**YOUR OBJECTIVE**
Once the line containing "[gorjuldeazi] (45, 1586)" is found in the records below, return it and each following line exactly, up to and including the line containing "înarmează (336, 1392)", and nothing else.

**EXERCISE INPUT**
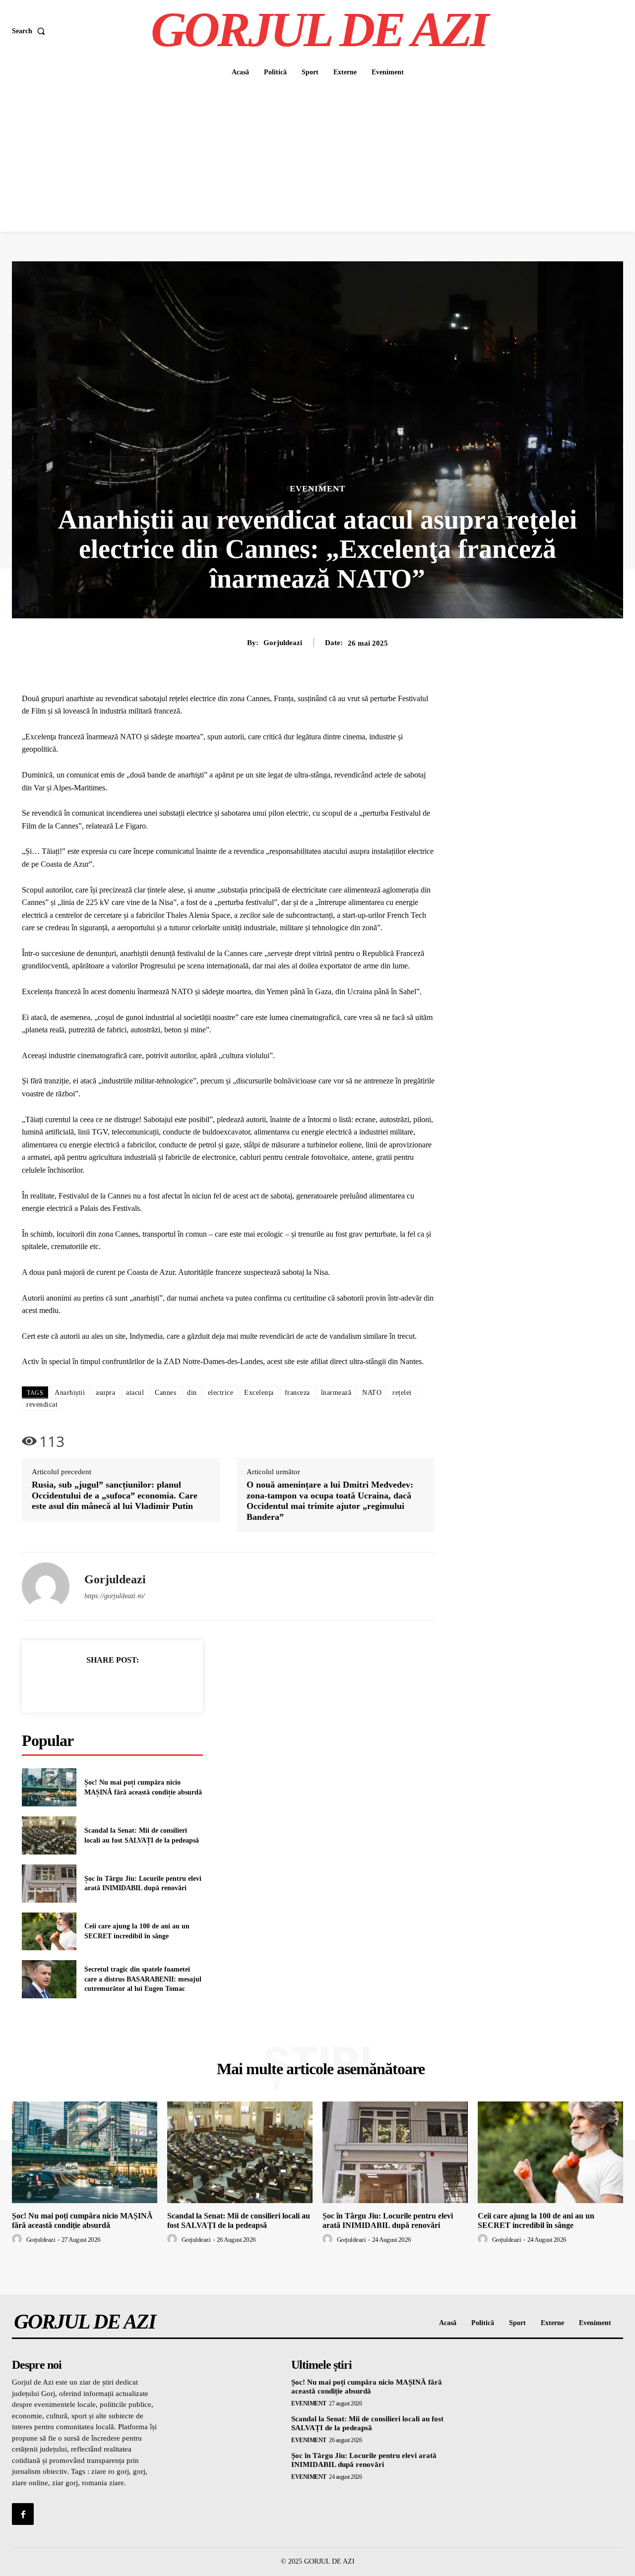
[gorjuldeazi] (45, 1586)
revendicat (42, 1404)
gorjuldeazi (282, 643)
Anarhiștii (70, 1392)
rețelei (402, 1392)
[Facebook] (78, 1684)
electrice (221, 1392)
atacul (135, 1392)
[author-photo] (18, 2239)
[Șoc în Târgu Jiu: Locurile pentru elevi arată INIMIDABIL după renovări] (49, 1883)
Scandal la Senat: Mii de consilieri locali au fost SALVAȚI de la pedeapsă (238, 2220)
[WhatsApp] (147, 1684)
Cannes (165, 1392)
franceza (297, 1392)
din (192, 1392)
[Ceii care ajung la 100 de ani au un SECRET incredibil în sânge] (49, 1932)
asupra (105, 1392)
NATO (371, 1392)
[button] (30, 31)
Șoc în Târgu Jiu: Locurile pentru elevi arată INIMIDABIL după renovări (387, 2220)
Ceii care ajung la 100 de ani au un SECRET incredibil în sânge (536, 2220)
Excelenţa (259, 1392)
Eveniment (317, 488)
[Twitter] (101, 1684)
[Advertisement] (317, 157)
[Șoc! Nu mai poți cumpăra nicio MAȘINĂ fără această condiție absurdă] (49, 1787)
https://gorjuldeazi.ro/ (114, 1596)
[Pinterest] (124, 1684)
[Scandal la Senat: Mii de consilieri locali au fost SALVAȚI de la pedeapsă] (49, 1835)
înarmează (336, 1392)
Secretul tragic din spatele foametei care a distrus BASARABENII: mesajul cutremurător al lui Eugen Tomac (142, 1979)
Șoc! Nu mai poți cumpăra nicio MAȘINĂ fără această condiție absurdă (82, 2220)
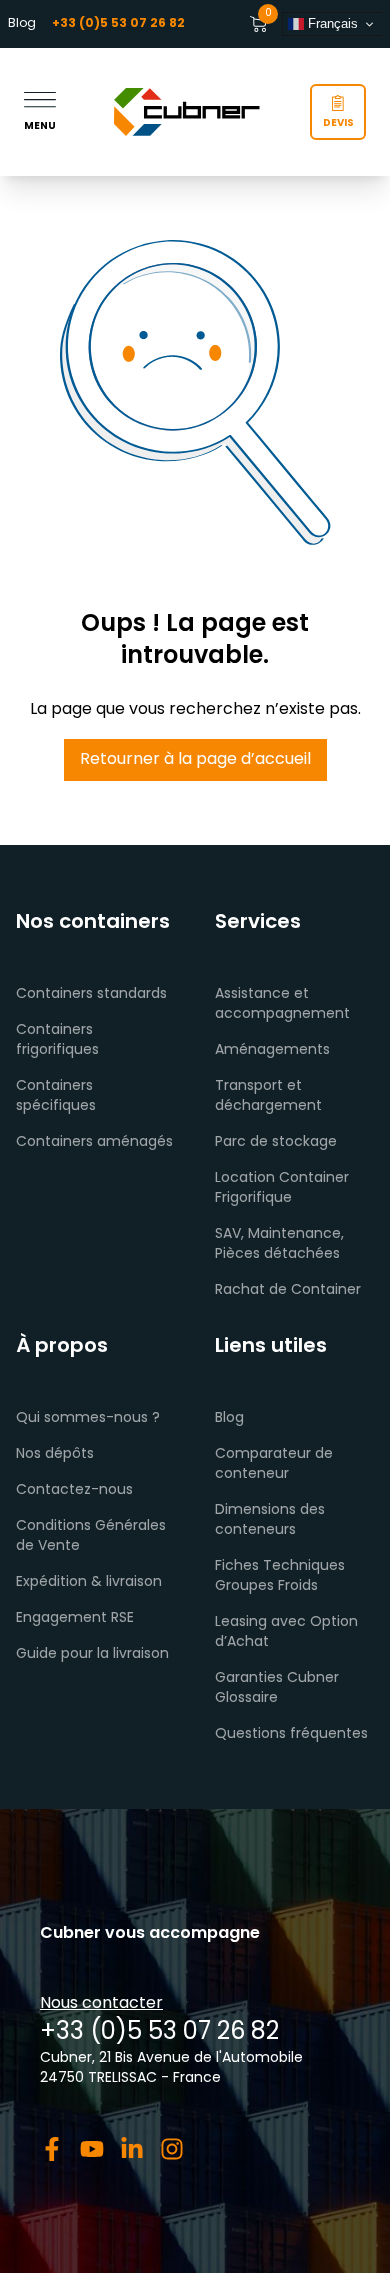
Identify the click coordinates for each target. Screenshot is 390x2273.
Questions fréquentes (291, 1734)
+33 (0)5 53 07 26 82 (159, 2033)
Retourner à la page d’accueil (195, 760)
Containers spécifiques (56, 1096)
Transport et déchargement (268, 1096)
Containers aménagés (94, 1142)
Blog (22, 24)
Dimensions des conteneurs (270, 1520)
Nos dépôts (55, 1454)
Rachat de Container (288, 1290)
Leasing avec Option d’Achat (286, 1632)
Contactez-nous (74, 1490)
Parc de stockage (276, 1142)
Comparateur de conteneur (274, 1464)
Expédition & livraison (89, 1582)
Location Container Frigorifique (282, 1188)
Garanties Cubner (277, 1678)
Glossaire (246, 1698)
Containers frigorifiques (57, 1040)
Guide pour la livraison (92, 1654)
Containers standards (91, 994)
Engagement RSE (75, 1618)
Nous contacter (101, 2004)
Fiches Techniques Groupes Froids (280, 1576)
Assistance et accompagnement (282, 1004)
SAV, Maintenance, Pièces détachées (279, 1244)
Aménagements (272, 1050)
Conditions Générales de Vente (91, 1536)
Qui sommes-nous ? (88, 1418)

==

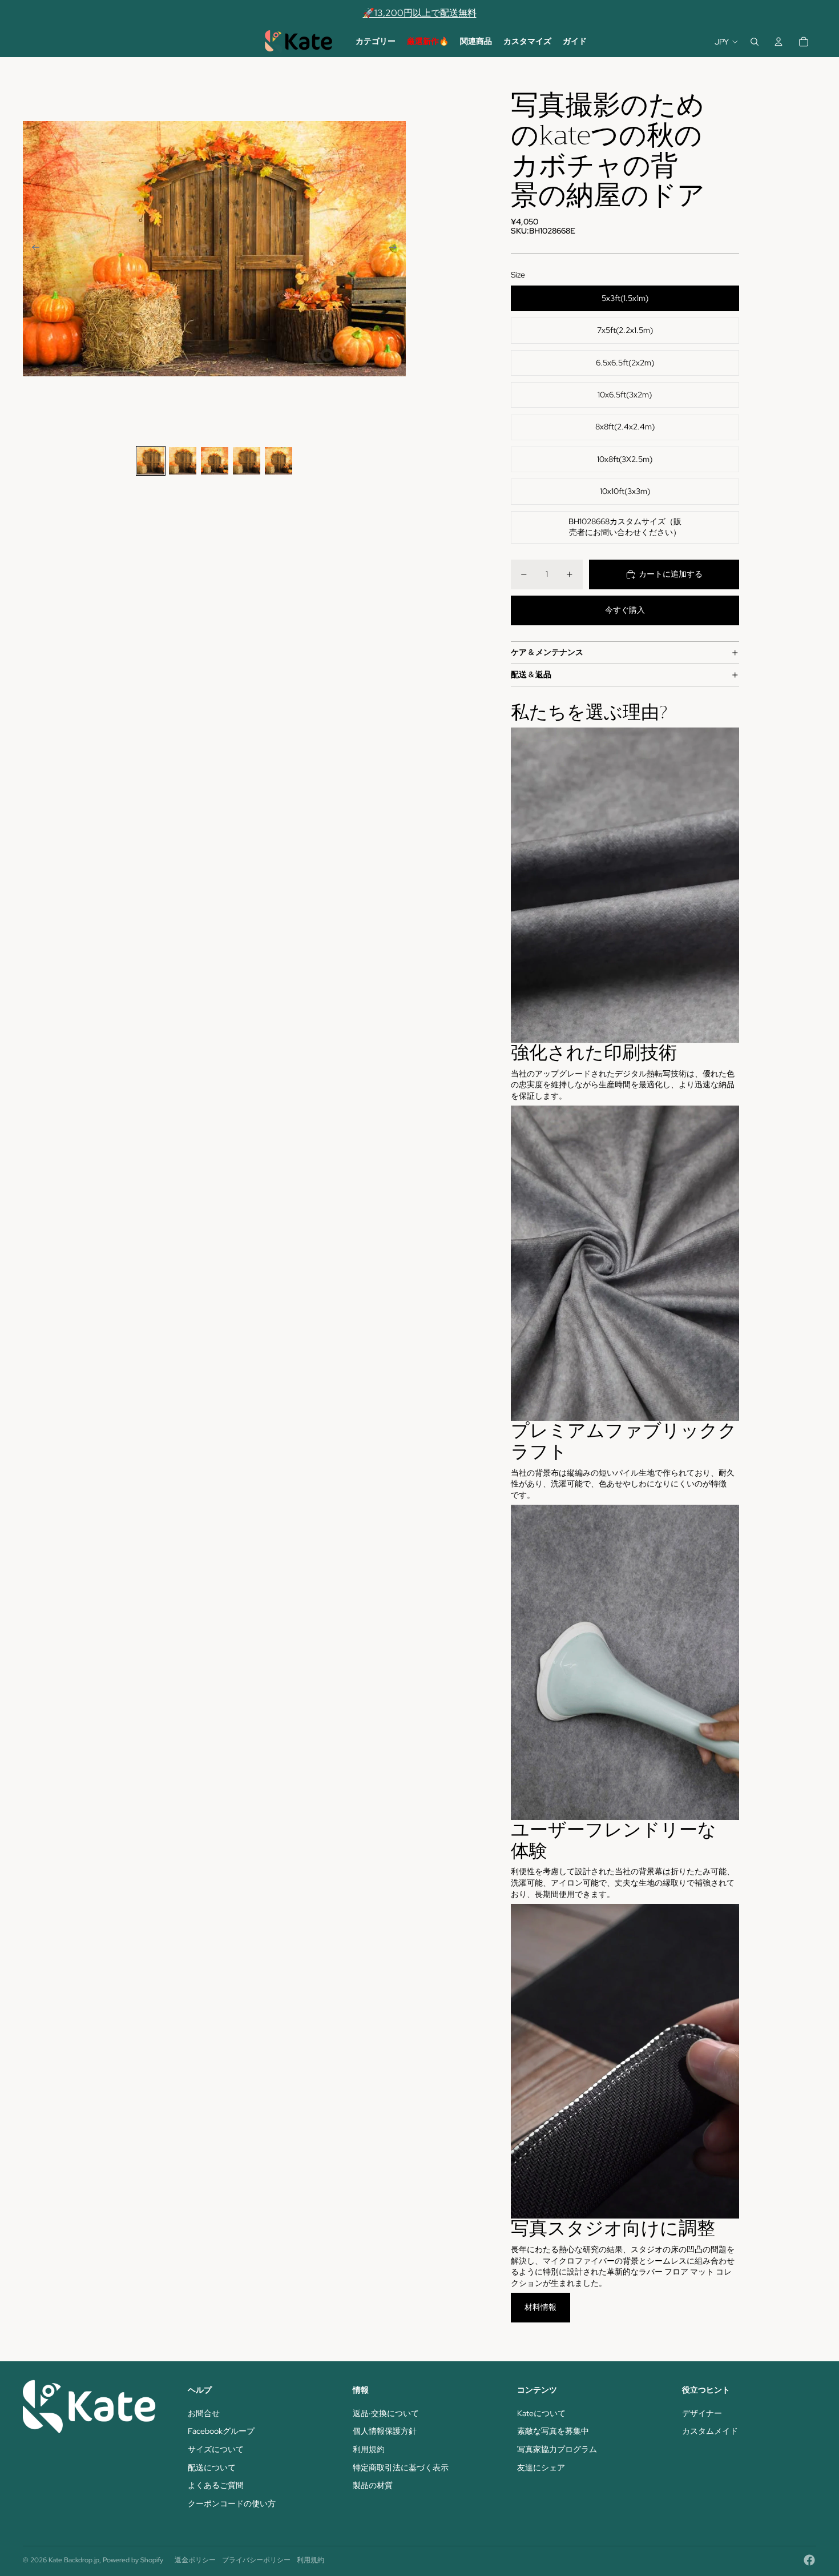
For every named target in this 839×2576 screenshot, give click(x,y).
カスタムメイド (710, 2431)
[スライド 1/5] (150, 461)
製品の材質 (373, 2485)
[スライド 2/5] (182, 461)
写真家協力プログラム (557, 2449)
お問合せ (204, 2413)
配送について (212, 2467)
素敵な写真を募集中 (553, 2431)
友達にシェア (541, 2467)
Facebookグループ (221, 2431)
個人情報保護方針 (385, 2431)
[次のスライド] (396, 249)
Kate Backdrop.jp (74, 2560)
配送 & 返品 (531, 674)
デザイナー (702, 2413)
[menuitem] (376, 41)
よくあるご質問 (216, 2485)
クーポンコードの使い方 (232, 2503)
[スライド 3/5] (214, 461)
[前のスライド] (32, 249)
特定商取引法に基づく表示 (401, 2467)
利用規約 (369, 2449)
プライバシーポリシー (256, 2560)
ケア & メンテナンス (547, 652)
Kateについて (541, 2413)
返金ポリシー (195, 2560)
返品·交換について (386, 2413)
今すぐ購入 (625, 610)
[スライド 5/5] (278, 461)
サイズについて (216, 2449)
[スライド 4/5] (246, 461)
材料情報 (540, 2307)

**REPLY**
[gorjuldeazi] (45, 1586)
revendicat (42, 1404)
gorjuldeazi (282, 643)
Anarhiștii (70, 1392)
rețelei (402, 1392)
[Facebook] (78, 1684)
electrice (221, 1392)
atacul (135, 1392)
[author-photo] (18, 2239)
[Șoc în Târgu Jiu: Locurile pentru elevi arată INIMIDABIL după renovări] (49, 1883)
Scandal la Senat: Mii de consilieri locali au fost SALVAȚI de la pedeapsă (238, 2220)
[WhatsApp] (147, 1684)
Cannes (165, 1392)
franceza (297, 1392)
din (192, 1392)
[Ceii care ajung la 100 de ani au un SECRET incredibil în sânge] (49, 1932)
asupra (105, 1392)
NATO (371, 1392)
[button] (30, 31)
Șoc în Târgu Jiu: Locurile pentru elevi arată INIMIDABIL după renovări (387, 2220)
Ceii care ajung la 100 de ani au un SECRET incredibil în sânge (536, 2220)
Excelenţa (259, 1392)
Eveniment (317, 488)
[Twitter] (101, 1684)
[Advertisement] (317, 157)
[Șoc! Nu mai poți cumpăra nicio MAȘINĂ fără această condiție absurdă] (49, 1787)
https://gorjuldeazi.ro/ (114, 1596)
[Pinterest] (124, 1684)
[Scandal la Senat: Mii de consilieri locali au fost SALVAȚI de la pedeapsă] (49, 1835)
înarmează (336, 1392)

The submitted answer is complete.